» **Task to complete**: Every entry below must be reproduced exactly.
###
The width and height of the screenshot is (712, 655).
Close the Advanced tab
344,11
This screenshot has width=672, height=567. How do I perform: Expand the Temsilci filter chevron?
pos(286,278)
###
» **Solution to this problem**:
The width and height of the screenshot is (712, 655).
Close the Advanced tab
344,11
This screenshot has width=672, height=567. How do I perform: Expand the Temsilci filter chevron?
pos(286,278)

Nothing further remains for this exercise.